Weston school to change name after joining academy trust
PUBLISHED: 07:40 02 July 2019 | UPDATED: 17:35 08 July 2019
A Weston school has been taken under the wing of a growing multi-academy trust (MAT).
Broadoak Mathematics and Computing College is set to join the Cabot Learning Federation (CLF) on Monday.
The decision comes after the school's governing body carried out a process of identifying a potential trust which it would like to join.
It was felt that the school and trust were a good fit for each other and the move has been approved by the Regional Schools Commissioner for the South West.
The school has changed its name to Broadoak Academy following the step.

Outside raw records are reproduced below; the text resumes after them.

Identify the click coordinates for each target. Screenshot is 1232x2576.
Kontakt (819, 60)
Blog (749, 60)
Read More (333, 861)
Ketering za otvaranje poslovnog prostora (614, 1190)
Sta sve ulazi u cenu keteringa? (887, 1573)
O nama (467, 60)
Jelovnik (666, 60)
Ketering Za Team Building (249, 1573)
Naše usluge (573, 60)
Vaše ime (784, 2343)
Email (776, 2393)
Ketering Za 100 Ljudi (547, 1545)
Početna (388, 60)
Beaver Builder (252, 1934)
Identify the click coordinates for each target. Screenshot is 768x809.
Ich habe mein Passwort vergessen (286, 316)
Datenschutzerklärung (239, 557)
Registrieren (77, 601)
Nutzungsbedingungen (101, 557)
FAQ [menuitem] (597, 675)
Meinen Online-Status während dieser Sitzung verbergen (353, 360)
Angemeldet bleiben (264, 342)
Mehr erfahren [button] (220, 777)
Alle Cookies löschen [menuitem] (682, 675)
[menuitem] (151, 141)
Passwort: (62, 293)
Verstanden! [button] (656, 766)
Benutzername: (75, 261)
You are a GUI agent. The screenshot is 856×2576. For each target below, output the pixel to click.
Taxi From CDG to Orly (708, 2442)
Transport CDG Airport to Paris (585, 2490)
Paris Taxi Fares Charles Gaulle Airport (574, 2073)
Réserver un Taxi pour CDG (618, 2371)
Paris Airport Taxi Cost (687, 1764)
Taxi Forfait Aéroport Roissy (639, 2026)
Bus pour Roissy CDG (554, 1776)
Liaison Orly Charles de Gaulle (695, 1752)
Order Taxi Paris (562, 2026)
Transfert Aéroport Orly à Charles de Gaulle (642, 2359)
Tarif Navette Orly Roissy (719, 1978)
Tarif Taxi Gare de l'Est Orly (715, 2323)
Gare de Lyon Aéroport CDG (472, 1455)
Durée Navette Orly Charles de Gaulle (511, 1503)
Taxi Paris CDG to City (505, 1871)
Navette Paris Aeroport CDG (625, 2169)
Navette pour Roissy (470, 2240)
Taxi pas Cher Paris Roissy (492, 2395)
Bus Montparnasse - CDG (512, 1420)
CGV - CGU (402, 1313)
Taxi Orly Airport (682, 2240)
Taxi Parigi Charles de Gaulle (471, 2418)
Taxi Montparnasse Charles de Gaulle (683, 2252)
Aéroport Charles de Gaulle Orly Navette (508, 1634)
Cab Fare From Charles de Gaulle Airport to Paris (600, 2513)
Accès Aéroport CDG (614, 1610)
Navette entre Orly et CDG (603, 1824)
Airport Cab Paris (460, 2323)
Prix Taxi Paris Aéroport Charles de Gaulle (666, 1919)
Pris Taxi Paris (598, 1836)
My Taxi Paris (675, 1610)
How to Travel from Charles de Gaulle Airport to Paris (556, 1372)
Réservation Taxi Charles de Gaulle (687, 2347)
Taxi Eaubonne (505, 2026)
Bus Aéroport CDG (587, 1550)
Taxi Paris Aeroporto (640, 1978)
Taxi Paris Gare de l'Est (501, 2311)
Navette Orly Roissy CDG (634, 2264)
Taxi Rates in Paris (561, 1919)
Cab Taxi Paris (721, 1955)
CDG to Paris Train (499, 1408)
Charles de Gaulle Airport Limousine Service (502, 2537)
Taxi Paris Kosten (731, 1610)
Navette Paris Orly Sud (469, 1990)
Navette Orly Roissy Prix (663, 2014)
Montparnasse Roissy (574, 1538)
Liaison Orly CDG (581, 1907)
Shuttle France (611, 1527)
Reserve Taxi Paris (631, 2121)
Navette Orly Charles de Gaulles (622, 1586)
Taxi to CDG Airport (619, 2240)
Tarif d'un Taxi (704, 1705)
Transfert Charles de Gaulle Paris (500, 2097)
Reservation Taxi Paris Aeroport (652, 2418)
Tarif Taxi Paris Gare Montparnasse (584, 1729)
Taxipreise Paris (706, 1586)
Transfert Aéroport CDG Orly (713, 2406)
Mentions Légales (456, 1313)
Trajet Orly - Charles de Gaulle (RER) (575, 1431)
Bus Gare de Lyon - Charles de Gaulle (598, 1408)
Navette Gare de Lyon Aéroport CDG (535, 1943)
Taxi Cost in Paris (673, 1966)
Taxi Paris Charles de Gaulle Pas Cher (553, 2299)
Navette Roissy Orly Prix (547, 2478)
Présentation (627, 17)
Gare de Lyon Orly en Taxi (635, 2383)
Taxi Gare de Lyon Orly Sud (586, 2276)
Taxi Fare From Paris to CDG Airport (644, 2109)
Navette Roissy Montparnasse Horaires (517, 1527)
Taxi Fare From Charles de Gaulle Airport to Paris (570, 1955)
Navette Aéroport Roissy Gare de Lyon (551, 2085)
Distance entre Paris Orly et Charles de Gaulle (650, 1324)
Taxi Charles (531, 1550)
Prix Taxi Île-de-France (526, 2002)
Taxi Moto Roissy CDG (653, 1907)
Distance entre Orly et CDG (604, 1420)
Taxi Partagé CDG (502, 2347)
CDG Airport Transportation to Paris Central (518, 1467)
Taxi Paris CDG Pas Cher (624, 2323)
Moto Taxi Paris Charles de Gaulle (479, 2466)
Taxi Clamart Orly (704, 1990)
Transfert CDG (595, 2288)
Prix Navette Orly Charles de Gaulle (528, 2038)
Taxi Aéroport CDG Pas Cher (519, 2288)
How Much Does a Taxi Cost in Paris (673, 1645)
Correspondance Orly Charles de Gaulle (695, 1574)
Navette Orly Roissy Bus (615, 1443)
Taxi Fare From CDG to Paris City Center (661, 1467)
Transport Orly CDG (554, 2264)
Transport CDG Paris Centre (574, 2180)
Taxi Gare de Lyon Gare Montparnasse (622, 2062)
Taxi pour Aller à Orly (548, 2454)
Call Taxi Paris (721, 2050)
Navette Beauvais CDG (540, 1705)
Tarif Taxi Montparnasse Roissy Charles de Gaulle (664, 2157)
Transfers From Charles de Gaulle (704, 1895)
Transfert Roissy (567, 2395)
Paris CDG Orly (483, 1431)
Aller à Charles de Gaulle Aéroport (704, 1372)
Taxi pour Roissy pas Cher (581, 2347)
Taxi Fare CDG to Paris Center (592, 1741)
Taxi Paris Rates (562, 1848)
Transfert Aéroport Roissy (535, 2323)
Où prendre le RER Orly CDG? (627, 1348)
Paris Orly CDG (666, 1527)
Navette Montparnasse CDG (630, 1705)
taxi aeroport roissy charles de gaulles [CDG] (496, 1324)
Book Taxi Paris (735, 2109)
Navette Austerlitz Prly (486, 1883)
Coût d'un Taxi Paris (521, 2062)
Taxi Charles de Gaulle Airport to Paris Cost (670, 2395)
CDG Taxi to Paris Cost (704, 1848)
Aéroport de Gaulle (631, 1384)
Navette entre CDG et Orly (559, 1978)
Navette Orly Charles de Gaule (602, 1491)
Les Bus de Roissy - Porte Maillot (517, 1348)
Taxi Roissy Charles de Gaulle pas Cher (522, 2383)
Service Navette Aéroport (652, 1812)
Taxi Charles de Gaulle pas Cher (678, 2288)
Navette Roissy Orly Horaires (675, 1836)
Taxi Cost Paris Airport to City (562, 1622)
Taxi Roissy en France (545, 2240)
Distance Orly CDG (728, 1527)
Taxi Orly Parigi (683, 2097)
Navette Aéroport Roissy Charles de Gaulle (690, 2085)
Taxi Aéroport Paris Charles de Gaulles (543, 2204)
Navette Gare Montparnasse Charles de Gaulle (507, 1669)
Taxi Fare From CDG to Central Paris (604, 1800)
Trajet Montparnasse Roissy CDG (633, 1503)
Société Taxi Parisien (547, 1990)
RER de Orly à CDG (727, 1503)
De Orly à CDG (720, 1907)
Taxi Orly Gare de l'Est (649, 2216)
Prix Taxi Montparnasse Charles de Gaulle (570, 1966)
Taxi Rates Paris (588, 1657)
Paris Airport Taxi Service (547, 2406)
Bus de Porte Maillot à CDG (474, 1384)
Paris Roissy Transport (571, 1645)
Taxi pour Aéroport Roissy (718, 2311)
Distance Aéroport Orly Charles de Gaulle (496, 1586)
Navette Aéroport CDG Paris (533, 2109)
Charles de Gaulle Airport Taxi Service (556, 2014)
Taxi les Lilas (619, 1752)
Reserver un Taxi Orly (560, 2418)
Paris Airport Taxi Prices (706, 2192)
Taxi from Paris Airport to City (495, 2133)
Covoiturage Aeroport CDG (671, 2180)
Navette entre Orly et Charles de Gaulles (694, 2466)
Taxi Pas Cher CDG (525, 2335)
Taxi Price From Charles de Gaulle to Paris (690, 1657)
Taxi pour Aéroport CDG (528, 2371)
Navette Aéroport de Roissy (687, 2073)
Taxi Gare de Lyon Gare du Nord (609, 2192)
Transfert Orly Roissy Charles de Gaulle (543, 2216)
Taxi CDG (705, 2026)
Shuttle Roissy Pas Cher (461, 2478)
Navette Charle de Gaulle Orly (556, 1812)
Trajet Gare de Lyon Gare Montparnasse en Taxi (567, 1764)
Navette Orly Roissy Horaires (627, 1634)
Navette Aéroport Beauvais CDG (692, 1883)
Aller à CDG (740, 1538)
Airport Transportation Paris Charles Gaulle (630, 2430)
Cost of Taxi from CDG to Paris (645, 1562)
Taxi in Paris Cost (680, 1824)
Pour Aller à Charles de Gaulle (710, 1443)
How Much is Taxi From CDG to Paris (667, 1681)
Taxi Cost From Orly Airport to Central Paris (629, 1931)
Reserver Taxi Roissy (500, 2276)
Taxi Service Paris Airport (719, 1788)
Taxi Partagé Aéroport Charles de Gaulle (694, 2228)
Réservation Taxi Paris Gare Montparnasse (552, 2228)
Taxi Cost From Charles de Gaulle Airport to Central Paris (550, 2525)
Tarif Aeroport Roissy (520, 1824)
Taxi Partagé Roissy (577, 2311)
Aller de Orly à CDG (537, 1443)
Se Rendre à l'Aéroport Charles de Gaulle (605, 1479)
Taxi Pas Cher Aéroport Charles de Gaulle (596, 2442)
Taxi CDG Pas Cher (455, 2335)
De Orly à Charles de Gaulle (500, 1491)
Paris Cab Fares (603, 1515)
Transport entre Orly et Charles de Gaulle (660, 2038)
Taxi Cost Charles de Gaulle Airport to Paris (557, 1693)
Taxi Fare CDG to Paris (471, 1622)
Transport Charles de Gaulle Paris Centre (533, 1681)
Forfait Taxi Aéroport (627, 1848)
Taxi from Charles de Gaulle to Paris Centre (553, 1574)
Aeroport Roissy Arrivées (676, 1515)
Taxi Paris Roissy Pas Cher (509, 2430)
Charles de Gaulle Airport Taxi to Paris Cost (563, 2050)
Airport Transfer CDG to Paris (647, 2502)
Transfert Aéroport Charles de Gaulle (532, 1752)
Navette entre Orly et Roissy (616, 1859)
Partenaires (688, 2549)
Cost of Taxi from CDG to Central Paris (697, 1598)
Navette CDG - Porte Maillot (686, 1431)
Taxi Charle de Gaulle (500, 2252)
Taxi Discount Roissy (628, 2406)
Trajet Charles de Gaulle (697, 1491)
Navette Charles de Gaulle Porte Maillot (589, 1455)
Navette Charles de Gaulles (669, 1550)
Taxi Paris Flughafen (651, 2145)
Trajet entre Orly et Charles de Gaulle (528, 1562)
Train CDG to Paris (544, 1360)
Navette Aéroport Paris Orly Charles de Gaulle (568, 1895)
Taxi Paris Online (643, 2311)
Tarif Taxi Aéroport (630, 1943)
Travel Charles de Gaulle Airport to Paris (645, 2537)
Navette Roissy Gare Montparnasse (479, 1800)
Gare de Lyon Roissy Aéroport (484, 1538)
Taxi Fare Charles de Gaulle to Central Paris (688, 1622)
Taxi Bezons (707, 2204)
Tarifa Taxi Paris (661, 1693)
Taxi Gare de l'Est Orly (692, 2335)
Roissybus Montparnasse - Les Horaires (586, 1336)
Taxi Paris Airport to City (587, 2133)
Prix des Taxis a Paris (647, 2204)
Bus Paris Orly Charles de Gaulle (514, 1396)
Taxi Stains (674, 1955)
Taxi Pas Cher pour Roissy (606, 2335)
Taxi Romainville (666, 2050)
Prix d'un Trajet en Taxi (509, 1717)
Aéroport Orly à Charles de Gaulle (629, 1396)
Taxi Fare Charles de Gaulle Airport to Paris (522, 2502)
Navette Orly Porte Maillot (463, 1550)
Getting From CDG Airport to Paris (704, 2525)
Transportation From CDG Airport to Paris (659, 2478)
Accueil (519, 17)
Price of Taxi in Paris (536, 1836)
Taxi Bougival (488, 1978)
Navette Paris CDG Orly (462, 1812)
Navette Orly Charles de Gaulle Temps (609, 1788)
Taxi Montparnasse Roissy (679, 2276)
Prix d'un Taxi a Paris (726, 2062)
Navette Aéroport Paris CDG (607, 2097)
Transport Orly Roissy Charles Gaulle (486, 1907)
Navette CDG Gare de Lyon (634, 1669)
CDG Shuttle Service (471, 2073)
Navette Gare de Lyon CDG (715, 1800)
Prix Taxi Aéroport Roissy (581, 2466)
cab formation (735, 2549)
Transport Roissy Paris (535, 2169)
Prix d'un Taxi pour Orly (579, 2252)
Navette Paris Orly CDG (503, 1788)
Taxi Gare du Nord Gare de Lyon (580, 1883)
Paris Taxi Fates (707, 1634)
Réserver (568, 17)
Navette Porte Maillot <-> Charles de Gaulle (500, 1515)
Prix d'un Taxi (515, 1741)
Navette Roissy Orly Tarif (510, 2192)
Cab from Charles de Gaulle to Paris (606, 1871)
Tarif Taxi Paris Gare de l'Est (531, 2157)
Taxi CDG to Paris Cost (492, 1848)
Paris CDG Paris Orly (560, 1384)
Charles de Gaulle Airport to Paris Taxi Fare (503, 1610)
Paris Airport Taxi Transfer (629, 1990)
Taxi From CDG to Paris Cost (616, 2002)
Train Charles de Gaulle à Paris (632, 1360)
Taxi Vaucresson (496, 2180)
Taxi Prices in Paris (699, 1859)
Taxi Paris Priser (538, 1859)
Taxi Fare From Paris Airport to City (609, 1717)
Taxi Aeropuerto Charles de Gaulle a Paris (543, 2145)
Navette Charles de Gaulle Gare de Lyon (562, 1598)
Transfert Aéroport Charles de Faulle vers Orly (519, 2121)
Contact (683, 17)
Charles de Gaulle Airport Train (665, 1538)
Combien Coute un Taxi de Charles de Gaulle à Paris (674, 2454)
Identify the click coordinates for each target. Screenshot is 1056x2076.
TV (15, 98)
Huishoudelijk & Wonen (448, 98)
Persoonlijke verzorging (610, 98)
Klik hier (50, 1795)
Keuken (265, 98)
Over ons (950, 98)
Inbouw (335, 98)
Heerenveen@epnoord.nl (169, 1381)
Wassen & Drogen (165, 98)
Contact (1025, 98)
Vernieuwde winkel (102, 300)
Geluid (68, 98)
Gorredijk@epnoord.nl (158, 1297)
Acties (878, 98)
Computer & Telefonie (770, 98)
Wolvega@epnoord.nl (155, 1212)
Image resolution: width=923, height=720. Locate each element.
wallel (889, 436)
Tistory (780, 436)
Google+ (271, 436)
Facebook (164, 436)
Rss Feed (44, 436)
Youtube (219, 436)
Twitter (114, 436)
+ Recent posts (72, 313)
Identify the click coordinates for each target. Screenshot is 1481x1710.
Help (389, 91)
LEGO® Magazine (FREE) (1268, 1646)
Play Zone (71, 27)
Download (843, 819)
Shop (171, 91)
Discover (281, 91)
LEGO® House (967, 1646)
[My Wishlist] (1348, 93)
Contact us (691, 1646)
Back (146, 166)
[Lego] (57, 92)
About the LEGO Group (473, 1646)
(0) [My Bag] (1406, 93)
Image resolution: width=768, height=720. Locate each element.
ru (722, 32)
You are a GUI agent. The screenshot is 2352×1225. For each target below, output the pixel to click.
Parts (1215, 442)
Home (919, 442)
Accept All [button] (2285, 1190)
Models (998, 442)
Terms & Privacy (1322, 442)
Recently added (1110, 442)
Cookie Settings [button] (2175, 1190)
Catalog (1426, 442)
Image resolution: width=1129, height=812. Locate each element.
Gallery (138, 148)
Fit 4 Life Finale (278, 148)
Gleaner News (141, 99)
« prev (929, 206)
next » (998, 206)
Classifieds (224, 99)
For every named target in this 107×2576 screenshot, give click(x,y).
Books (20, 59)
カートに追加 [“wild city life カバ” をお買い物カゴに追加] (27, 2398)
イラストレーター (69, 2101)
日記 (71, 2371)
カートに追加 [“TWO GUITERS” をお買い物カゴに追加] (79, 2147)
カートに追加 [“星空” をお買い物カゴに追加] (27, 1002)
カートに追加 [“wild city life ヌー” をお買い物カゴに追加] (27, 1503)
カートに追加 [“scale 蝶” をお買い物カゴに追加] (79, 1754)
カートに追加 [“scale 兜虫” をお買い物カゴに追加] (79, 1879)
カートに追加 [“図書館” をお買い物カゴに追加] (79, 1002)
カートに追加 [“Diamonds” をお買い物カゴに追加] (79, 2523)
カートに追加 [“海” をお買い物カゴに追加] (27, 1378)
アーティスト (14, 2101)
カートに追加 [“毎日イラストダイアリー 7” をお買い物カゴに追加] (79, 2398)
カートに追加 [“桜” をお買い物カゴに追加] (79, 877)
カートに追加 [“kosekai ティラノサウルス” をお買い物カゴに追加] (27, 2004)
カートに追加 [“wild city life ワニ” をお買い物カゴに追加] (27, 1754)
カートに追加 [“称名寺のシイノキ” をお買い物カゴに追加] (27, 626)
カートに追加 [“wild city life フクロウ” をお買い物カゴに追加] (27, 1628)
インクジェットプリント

The academy will join the CLF's North Somerset cluster of schools which includes Hans Price Academy, Herons Moor Academy and Haywood Village Academy.
Broadoak's headteacher Kathleen McGillycuddy said: "We are delighted to have made the choice to join with the Cabot Learning Federation.
"The opportunities for our young people and our whole community going forward is enormous.
"It is another significant step in Broadoak's journey towards excellence."
North Somerset Enterprise and Technology College (NSETC) announced it would also come onboard in May.
The college, which offers a provision for 14-19-year-olds, also joined officially this month with plans to be transformed into a mainstream secondary school in September 2020 admitting pupils from year seven.
The addition of NSETC came after its previous MAT, the Inspirational Futures Trust which was sponsored by Weston College, began a re-brokering exercise.
CLF chief executive Steve Taylor said: "When I met the academy governors, they were extremely positive about their choice to pursue a relationship with us.
"They have spent the past two years investing in an in-depth and rigorous process of research and investigation and feel their values are a good fit."
The CLF has existed for the past 10 years and was first developed from a small Bristol-based secondary education partnership.
It has grown to amass more than 20 different entities, serving the educational needs of 9,300 children from three to 19 years old.
It employs around 1,750 people in a range of roles.